(Dataset excerpts)
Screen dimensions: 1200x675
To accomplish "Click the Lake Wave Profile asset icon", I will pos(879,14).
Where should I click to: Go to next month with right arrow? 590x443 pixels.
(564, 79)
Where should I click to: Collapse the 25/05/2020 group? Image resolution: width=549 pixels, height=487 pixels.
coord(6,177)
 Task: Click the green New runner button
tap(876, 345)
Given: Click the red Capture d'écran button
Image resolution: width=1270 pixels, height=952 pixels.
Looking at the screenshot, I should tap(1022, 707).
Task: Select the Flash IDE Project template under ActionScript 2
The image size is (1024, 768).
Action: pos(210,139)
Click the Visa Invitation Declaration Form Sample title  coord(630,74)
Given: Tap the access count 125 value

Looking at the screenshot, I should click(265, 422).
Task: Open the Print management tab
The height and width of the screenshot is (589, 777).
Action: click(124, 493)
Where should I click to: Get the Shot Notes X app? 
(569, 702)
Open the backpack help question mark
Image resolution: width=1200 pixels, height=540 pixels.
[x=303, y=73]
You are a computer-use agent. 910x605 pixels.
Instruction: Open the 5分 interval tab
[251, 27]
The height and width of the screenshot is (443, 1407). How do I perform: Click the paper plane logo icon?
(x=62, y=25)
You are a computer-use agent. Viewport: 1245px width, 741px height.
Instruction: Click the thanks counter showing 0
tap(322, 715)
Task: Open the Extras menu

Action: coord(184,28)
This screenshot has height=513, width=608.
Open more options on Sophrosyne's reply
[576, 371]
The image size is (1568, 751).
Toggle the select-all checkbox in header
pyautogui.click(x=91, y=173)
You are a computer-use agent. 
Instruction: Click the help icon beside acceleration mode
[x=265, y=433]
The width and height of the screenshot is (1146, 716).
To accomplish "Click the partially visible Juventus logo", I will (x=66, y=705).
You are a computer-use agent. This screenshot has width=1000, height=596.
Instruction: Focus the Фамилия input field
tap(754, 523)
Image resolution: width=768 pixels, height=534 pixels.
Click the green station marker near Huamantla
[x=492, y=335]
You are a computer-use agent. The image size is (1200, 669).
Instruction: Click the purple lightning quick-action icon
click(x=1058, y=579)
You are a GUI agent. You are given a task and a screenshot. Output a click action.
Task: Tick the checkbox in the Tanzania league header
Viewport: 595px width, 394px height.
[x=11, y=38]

[Assigned task]
Word for word, reproduce every line of the data.

[Answer box]
Screen dimensions: 1200x675
To accomplish "Click the Lake Wave Profile asset icon", I will pos(879,14).
Where should I click to: Go to next month with right arrow? 590x443 pixels.
(564, 79)
Where should I click to: Collapse the 25/05/2020 group? Image resolution: width=549 pixels, height=487 pixels.
coord(6,177)
 Task: Click the green New runner button
tap(876, 345)
Given: Click the red Capture d'écran button
Image resolution: width=1270 pixels, height=952 pixels.
Looking at the screenshot, I should tap(1022, 707).
Task: Select the Flash IDE Project template under ActionScript 2
The image size is (1024, 768).
Action: pos(210,139)
Click the Visa Invitation Declaration Form Sample title  coord(630,74)
Given: Tap the access count 125 value

Looking at the screenshot, I should click(265, 422).
Task: Open the Print management tab
The height and width of the screenshot is (589, 777).
Action: click(124, 493)
Where should I click to: Get the Shot Notes X app? 
(569, 702)
Open the backpack help question mark
Image resolution: width=1200 pixels, height=540 pixels.
[x=303, y=73]
You are a computer-use agent. 910x605 pixels.
Instruction: Open the 5分 interval tab
[251, 27]
The height and width of the screenshot is (443, 1407). How do I perform: Click the paper plane logo icon?
(x=62, y=25)
You are a computer-use agent. Viewport: 1245px width, 741px height.
Instruction: Click the thanks counter showing 0
tap(322, 715)
Task: Open the Extras menu

Action: coord(184,28)
This screenshot has height=513, width=608.
Open more options on Sophrosyne's reply
[576, 371]
The image size is (1568, 751).
Toggle the select-all checkbox in header
pyautogui.click(x=91, y=173)
You are a computer-use agent. 
Instruction: Click the help icon beside acceleration mode
[x=265, y=433]
The width and height of the screenshot is (1146, 716).
To accomplish "Click the partially visible Juventus logo", I will (x=66, y=705).
You are a computer-use agent. This screenshot has width=1000, height=596.
Instruction: Focus the Фамилия input field
tap(754, 523)
Image resolution: width=768 pixels, height=534 pixels.
Click the green station marker near Huamantla
[x=492, y=335]
You are a computer-use agent. The image size is (1200, 669).
Instruction: Click the purple lightning quick-action icon
click(x=1058, y=579)
You are a GUI agent. You are given a task and a screenshot. Output a click action.
Task: Tick the checkbox in the Tanzania league header
Viewport: 595px width, 394px height.
[x=11, y=38]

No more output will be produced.